Datta Susmita, Le-Rademacher Jennifer, Datta Somnath
Department of Bioinformatics and Biostatistics, University of Louisville, Louisville, Kentucky 40202, USA.
Biometrics. 2007 Mar;63(1):259-71. doi: 10.1111/j.1541-0420.2006.00660.x.
We consider the problem of predicting survival times of cancer patients from the gene expression profiles of their tumor samples via linear regression modeling of log-transformed failure times. The partial least squares (PLS) and least absolute shrinkage and selection operator (LASSO) methodologies are used for this purpose where we first modify the data to account for censoring. Three approaches of handling right censored data-reweighting, mean imputation, and multiple imputation-are considered. Their performances are examined in a detailed simulation study and compared with that of full data PLS and LASSO had there been no censoring. A major objective of this article is to investigate the performances of PLS and LASSO in the context of microarray data where the number of covariates is very large and there are extremely few samples. We demonstrate that LASSO outperforms PLS in terms of prediction error when the list of covariates includes a moderate to large percentage of useless or noise variables; otherwise, PLS may outperform LASSO. For a moderate sample size (100 with 10,000 covariates), LASSO performed better than a no covariate model (or noise-based prediction). The mean imputation method appears to best track the performance of the full data PLS or LASSO. The mean imputation scheme is used on an existing data set on lung cancer. This reanalysis using the mean imputed PLS and LASSO identifies a number of genes that were known to be related to cancer or tumor activities from previous studies.

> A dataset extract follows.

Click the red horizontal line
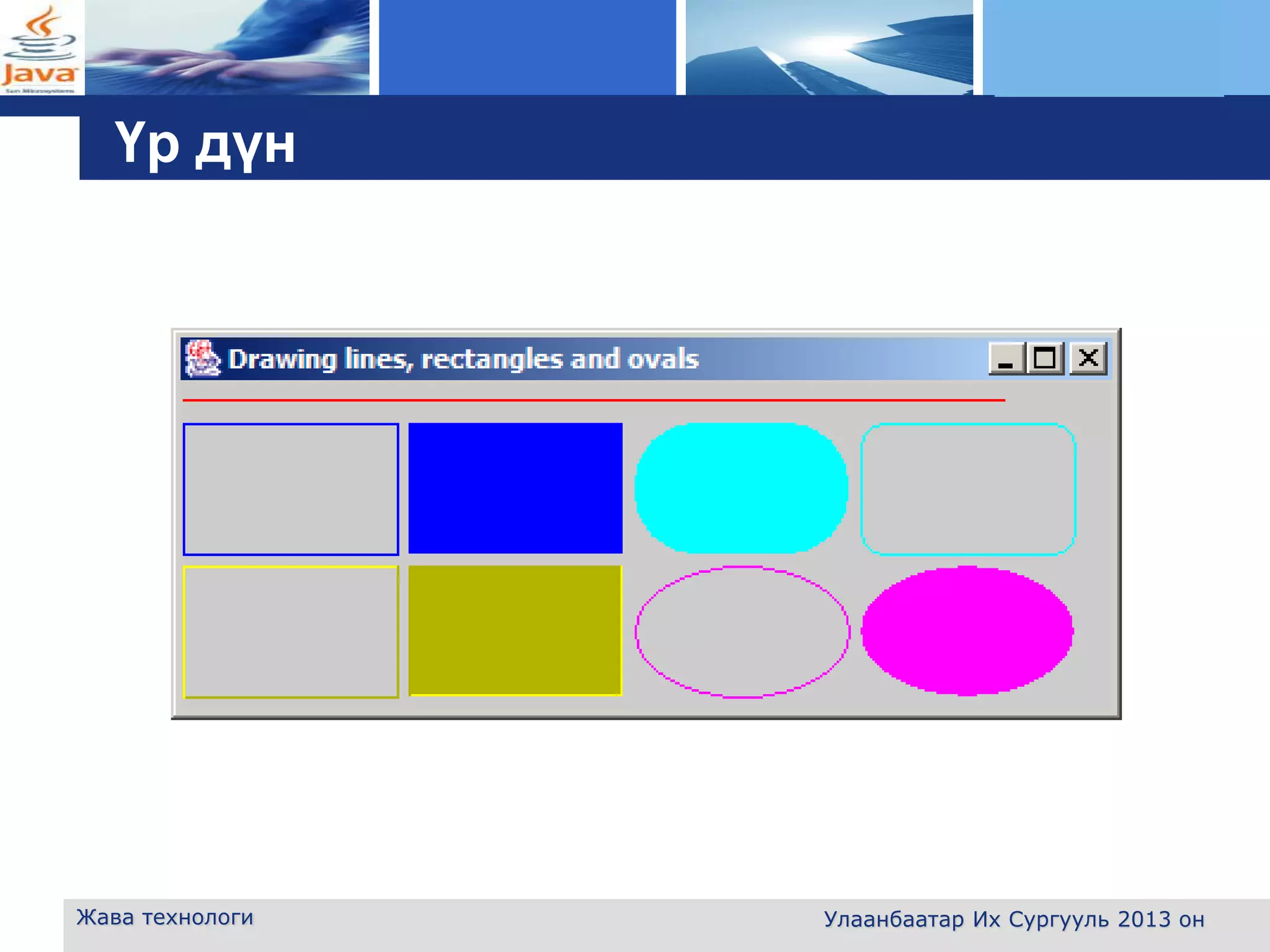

我们考虑通过对对数变换后的失效时间进行线性回归建模,从癌症患者肿瘤样本的基因表达谱预测其生存时间的问题。为此使用了偏最小二乘法(PLS)和最小绝对收缩与选择算子(LASSO)方法,其中我们首先对数据进行修改以考虑删失情况。考虑了处理右删失数据的三种方法——重新加权、均值插补和多重插补。在详细的模拟研究中检验了它们的性能,并与无删失情况下完整数据的PLS和LASSO的性能进行比较。本文的一个主要目标是研究PLS和LASSO在协变量数量非常大且样本极少的微阵列数据背景下的性能。我们证明,当协变量列表包含中等至较大比例的无用或噪声变量时,LASSO在预测误差方面优于PLS;否则,PLS可能优于LASSO。对于中等样本量(100个样本和10000个协变量),LASSO的表现优于无协变量模型(或基于噪声的预测)。均值插补方法似乎最能追踪完整数据PLS或LASSO的性能。均值插补方案应用于现有的肺癌数据集。使用均值插补后的PLS和LASSO进行的重新分析识别出了一些在先前研究中已知与癌症或肿瘤活动相关的基因。